Families of distributions useful in modelling

Exponential families

Multiple representations:

`f(Y | theta) = exp( sum q_j(eta) T_j(Y) ) c(eta) h(Y)`
`f(Y | theta) = a(theta) t(Y) exp(theta^T t(Y))`
`f(Y | theta) = exp( sum q_j(eta) T_j(Y) - B(eta)) c(Y)`
`f(Y | theta) = exp( sum theta_j T_j(Y) - B(theta) + c(Y))` (this is the one we use)

Properties:

The parameter space (`Theta`) is a convex set. To avoid difficulties will assume that neither `T_j(Y)` nor `theta_j` satisfy a linear constraint. If `Theta` contains an open s-dimensional rectangle then family said to be of full rank or regular
For a minimal, regular family the statistic `T = (T_1, ..., T_s)` is minimal sufficiennt for `theta`
For an integrable function `h(*)` can exchange integration and differentiation
`E[T_j(Y) = del/(del theta_j) B(theta`)
`cov(T_j(Y), T_k(Y)) = del^2/(del theta_j del theta_k) B(theta)`
the moment generating function of an exponential family is defined to be that for the moments of the `T_j`’s

The parameters `theta_j` are called canonical parameters. Often the easiest for derivation of properties, not always the best. Helpful to have other parameterisations with certain desirable properties.

Mean value parameterisation 1. Expected value often of interest, but usually none of the canonical parameters correspond to the mean. Can transform `(theta_1, ..., theta_s)` to `(mu = E(Y), theta_1, ..., theta_(s_1))`.

Mean value parameterisation 2.In canonical representation, clear relationship between parameters and sufficient statistics, so we could parameterise using expected values of the `T_j`, transforming `(theta_1, ..., theta_s)` to `(mu_1(theta), ..., mu_s(theta))` where `mu_j(theta) = E[T_j(Y)] = del/(del theta_j) B(theta)`. Has the potential advantage that each parmater of the density is the expected value of a random variable associated with an observable quantity.

Mixed parameterisations. Also possible to write exponential family in terms of both canoncial and mean value eg. `(mu_1(theta), theta_2)`

Reasons for choosing one parameterisation over another:

for interpretation, performed after estimation
for numerical stability
may connect model with elements of experiment more directly
make it more clear how to incorporate covariates
parameters restrictions more appropriate to actual situation

Exponential dispersion families

Only talk about small subset – essentially one parameter families extended to include additional dispersion parameter (most common for applications). Important family is those where the sufficient statistics is `T(Y) = Y`, called natural exponential families. eg. binomial with fixed n, normal with fixed variance. Have the form `f(Y| theta) = exp phi(Y theta - b(theta)) + c(Y phi)` and `E[X] = b'(theta)`, `"Var"[x] = 1/phi b``(theta) = 1/phi V(mu)`.

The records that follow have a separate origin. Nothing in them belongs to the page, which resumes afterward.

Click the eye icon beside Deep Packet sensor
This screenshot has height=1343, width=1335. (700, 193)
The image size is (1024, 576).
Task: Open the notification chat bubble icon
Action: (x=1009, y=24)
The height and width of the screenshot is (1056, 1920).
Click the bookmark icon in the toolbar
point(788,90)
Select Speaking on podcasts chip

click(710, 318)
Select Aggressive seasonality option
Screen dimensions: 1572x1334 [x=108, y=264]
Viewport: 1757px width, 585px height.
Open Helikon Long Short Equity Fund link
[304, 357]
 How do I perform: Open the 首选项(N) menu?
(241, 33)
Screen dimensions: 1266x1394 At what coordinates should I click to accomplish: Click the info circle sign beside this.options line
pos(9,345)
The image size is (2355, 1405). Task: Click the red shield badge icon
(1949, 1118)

Have essentially coerced a two parameter family to look “almost” like a natural exponential family with the addition of a nuisance parameter `phi` called the dispersion parameter which is a scale factor for the variance
Can only write in this form if one of the sufficient statistics is given by the identity function (eg. binomial, Poisson, normal, gamma, inverse Gaussian, also used for glm’s)

If we have more than one (iid) variable then there joint distribution will be `f(Y | theta) = exp( sum theta_j sum T_j(Y_i) - B(theta) + sum c(Y_i))`, which is still in the exponential family form.

Location-Scale families

Families of distributions formed from classes of transformations are useful, particularly location-scale transformations. Let `U` be an rv with distribution `F`, if `U` is transformed into `V = U + mu` then `V` will have distribution `F(Y - mu)`. The set of distributions generated from all `mu in (-oo, oo)` is called a location family. Similarly, the transformation `V = sigma U` generates a scale family of distributions, and the composition generates `V = mu + sigma U` with distribution `F((Y-mu)/sigma)`.

Location-scale families include double exponential, uniform, logistic and normal.

Properties

`E(V) = E(U) + mu` `Var(V) = sigma^2 var(U)`

Prominence and limitations of normal distribution

Can easily be expressed in terms of variance independent parameters
A `N(mu, sigma^2)` parameterisation gives location and scale directly
In samples, allows reduction through sufficiency (generally true for exponential, but not location-scale families)

Limitations:

Is continuous, so not good for discrete
Has fixed “shape”
Range is entire real line